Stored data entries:
━━━

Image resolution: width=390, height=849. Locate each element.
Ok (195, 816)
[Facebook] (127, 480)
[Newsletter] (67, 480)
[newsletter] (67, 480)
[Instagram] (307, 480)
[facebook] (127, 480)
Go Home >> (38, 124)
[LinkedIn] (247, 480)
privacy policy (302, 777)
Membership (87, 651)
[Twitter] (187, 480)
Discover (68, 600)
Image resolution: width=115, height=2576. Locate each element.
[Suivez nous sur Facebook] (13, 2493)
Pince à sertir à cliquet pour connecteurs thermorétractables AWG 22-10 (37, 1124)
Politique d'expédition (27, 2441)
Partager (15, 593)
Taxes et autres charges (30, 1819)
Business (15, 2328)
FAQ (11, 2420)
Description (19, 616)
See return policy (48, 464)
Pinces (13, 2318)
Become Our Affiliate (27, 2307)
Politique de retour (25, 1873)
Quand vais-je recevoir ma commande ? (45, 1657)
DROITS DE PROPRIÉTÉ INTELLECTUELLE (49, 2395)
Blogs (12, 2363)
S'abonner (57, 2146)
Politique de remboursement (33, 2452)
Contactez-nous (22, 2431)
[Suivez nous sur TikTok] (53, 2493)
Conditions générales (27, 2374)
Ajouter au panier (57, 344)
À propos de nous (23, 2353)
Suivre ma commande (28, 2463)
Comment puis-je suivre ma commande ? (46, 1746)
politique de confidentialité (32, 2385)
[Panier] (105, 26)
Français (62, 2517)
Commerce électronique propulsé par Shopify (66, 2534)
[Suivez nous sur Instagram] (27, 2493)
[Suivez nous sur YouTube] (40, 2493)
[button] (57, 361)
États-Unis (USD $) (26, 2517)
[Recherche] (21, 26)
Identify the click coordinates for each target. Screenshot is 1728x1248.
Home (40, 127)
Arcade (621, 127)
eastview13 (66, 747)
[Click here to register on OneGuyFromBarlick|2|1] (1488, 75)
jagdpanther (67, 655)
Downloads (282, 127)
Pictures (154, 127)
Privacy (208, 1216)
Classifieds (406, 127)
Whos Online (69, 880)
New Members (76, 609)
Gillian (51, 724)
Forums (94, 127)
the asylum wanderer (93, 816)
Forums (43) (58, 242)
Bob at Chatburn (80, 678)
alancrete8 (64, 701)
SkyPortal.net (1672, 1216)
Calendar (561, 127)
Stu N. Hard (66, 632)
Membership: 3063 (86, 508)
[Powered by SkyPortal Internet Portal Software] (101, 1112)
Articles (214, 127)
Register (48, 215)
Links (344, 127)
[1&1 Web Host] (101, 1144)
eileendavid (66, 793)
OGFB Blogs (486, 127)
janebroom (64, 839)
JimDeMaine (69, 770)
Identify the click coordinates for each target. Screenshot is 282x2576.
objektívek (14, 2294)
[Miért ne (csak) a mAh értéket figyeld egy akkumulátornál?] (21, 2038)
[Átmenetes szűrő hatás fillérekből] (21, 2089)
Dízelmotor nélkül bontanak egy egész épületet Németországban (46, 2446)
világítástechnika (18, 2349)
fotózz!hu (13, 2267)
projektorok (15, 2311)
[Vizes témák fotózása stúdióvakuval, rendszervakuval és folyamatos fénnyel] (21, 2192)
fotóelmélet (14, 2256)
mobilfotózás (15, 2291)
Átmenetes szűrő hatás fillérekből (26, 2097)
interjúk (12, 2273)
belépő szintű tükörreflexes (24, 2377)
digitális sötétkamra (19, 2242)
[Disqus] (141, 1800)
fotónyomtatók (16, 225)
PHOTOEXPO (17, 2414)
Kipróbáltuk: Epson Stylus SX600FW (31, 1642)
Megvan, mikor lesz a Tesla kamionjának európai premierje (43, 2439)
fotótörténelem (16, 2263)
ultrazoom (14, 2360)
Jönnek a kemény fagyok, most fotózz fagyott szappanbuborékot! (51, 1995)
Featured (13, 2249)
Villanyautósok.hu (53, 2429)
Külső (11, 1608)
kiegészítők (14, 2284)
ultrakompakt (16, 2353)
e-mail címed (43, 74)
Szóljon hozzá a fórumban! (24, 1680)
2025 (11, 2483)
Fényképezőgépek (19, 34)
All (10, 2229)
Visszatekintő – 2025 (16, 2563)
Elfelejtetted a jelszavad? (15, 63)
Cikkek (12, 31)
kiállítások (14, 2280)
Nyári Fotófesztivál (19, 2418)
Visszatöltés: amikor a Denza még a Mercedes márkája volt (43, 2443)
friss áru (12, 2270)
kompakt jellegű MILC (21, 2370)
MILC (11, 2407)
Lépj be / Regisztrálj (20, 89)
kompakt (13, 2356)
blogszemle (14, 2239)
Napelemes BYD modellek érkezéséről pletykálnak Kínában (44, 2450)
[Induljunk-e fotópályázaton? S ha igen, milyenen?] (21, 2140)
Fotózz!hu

━━━

» WORK INSTRUCTIONS: Repeat the entries above exactly, from the first line through the line containing "[Twitter] (187, 480)".

» RESULT OF THE TASK:
Image resolution: width=390, height=849. Locate each element.
Ok (195, 816)
[Facebook] (127, 480)
[Newsletter] (67, 480)
[newsletter] (67, 480)
[Instagram] (307, 480)
[facebook] (127, 480)
Go Home >> (38, 124)
[LinkedIn] (247, 480)
privacy policy (302, 777)
Membership (87, 651)
[Twitter] (187, 480)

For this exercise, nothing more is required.